__Text and item location records__:
----

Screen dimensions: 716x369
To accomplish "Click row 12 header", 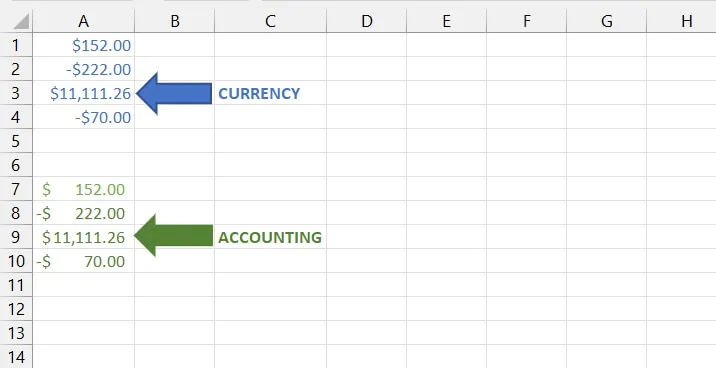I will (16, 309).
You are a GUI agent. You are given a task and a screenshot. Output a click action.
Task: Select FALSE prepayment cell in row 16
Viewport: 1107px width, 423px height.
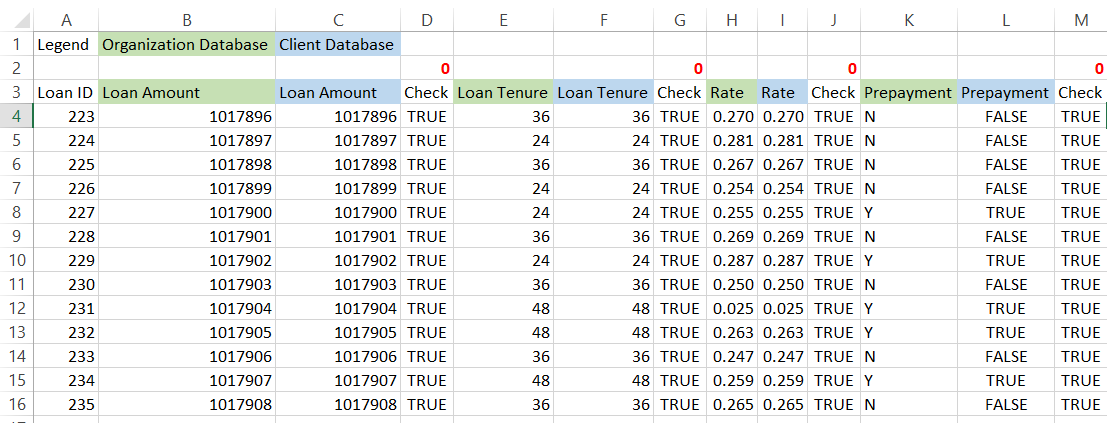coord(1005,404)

----

__Exercise objective__:
Transcribe the records verbatim from the line containing "You are a GUI" through the end of the records, omitting the pictures.

__Task response__:
You are a GUI agent. You are given a task and a screenshot. Output a click action.
Task: Select FALSE prepayment cell in row 16
Viewport: 1107px width, 423px height.
coord(1005,404)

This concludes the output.